Qu’est-ce qui se cache derrière les dépenses pro-israéliennes historiques lors d’une primaire à New York ? | Nouvelles de Gaza


Washington, DC – Le représentant Jamaal Bowman, l’un des nouveaux membres de « l’équipe » progressiste au Congrès des États-Unis, est confronté à un combat pour sa vie politique.

Mardi, il défendra son siège à la Chambre des représentants en participant à la primaire démocrate du 16e district du Congrès de New York. Mais même si les candidats sortants sont rarement contestés, Bowman fait face à l’une des compétitions les plus coûteuses de l’histoire des primaires de la Chambre.

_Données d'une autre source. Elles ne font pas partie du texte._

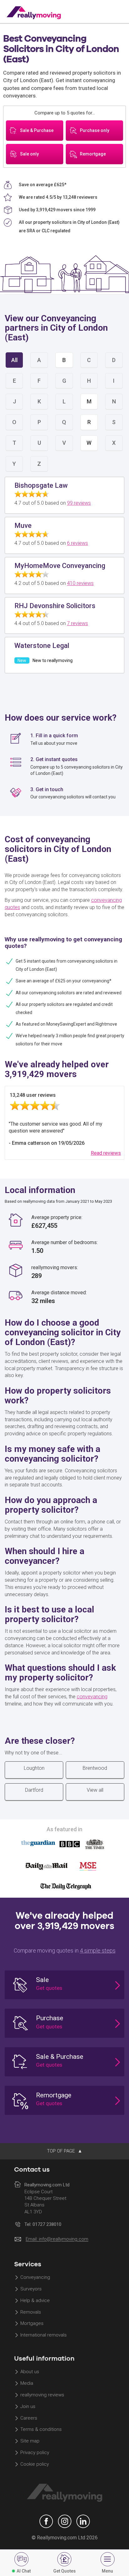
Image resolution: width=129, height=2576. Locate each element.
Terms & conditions (41, 2429)
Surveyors (31, 2289)
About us (29, 2372)
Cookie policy (34, 2464)
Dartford (34, 1790)
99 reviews (79, 503)
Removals (30, 2312)
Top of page (61, 2151)
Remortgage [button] (93, 153)
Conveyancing (35, 2277)
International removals (43, 2335)
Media (26, 2383)
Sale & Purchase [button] (37, 130)
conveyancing (92, 1697)
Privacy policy (34, 2453)
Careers (28, 2418)
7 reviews (77, 623)
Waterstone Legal (41, 645)
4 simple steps (98, 1950)
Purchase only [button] (94, 130)
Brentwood (95, 1768)
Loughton (34, 1768)
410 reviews (80, 583)
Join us (27, 2406)
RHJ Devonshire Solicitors (54, 606)
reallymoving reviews (42, 2395)
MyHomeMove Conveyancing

Les groupes progressistes et les politiciens affirment que la bataille est le résultat direct des critiques virulentes de Bowman à l’égard de la guerre israélienne à Gaza, alors que des groupes comme l’American Israel Public Affairs Committee (AIPAC) cherchent à le renverser.

Bowman fait partie d’un nombre restreint mais croissant de voix au Congrès qui remettent en question l’engagement des États-Unis envers Israël, son allié « à toute épreuve ». Cela, disent les experts, lui met une cible dans le dos.

“Je ne suis pas sûr qu’il y aurait des primaires sans la guerre à Gaza et l’influence démesurée que l’AIPAC et les forces extérieures ont eu dans cette course, en essayant de faire pression sur cette question et en essayant de se débarrasser du député Bowman. “, a déclaré à Al Jazeera Doug Gordon, consultant démocrate et co-PDG d’UpShift Strategies.

Certes, a déclaré Gordon, le défi lancé par George Latimer, un ancien dirigeant du comté ayant des liens politiques profonds dans le district, est le reflet des luttes intestines progressistes contre centristes qui en sont venues à définir le Parti démocrate moderne.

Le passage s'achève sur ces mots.